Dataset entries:
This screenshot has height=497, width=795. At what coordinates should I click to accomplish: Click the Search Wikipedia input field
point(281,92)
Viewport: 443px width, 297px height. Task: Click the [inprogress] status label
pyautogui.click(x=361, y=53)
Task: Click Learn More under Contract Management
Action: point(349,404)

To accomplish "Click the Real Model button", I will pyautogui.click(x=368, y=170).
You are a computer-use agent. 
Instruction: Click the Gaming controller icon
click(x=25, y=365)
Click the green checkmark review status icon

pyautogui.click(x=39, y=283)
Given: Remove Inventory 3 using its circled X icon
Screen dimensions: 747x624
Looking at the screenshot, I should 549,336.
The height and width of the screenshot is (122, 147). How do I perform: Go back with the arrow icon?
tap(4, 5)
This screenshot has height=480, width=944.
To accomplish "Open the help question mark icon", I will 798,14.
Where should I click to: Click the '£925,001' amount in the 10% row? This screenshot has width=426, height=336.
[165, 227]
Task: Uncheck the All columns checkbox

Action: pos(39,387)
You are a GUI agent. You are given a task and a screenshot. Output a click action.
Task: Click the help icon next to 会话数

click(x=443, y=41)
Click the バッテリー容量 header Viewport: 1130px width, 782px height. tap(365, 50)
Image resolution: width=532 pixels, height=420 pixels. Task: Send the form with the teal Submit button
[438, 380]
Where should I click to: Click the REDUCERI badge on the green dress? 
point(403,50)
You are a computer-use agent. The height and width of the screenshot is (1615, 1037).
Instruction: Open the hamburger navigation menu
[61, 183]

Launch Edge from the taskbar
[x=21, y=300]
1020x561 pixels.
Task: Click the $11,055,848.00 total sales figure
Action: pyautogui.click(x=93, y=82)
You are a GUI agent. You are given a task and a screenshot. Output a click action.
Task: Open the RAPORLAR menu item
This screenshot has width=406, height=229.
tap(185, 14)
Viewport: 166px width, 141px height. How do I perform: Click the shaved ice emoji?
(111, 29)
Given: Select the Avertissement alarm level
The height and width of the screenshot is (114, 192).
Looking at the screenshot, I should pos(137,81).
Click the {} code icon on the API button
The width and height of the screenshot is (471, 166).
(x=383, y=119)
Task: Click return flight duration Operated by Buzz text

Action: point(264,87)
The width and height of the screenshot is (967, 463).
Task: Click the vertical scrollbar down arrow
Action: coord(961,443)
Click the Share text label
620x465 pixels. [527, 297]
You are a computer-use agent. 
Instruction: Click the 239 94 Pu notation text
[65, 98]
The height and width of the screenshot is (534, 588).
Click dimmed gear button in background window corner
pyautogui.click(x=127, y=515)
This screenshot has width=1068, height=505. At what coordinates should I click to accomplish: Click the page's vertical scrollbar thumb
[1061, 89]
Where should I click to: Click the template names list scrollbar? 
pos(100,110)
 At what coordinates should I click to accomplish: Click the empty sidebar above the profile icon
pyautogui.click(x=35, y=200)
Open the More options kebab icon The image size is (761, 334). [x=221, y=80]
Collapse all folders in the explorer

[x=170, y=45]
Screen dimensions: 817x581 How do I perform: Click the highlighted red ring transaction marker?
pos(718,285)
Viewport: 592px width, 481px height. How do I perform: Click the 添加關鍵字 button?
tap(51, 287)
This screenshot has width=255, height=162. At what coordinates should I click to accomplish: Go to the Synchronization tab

> Task instructions
Take each line above that contains "will" and copy it out.

> Solution to this problem
To accomplish "Click the Real Model button", I will pyautogui.click(x=368, y=170).
To accomplish "Open the help question mark icon", I will 798,14.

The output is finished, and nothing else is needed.